(INPUT MATERIAL)

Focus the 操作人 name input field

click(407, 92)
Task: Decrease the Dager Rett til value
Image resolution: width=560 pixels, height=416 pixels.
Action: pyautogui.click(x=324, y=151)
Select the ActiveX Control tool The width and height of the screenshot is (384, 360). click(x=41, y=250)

(End INPUT MATERIAL)
(INPUT MATERIAL)

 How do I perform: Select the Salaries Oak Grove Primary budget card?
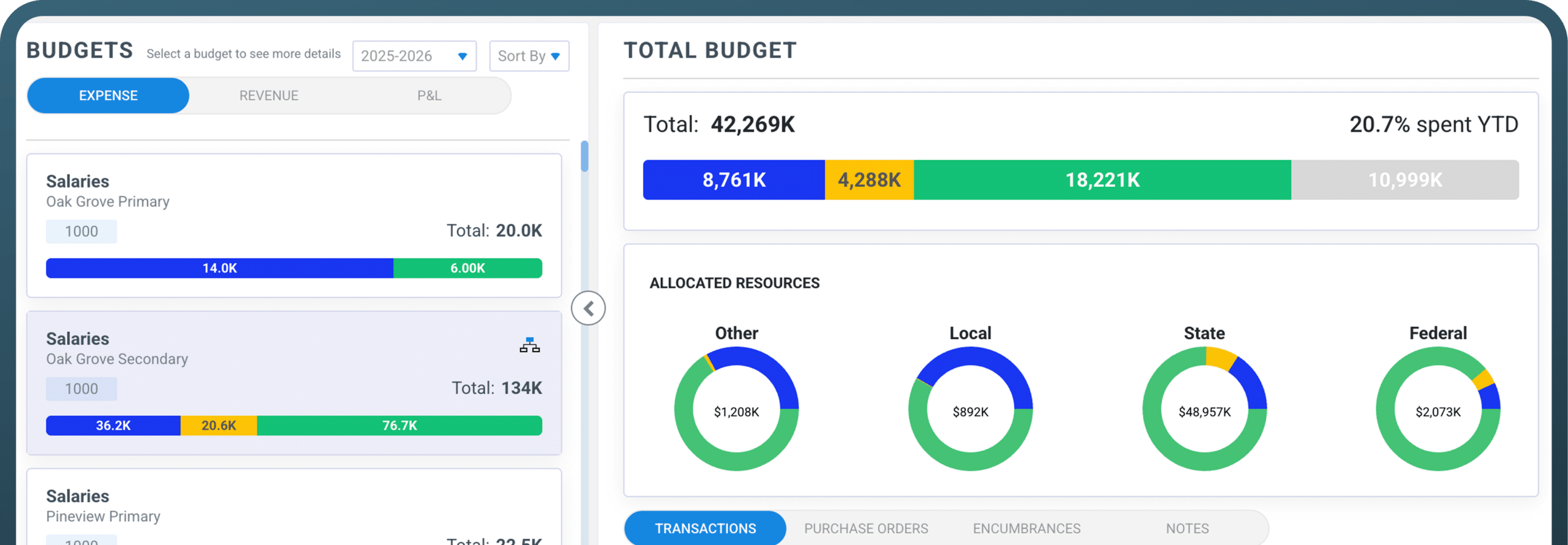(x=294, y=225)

(End INPUT MATERIAL)

◆ **THE PROBLEM**: Print, without alteration, only the lines above between the one holding "Task: Decrease the Dager Rett til value" and the one holding "Select the ActiveX", inclusive.

◆ **TASK RESULT**:
Task: Decrease the Dager Rett til value
Image resolution: width=560 pixels, height=416 pixels.
Action: pyautogui.click(x=324, y=151)
Select the ActiveX Control tool The width and height of the screenshot is (384, 360). click(x=41, y=250)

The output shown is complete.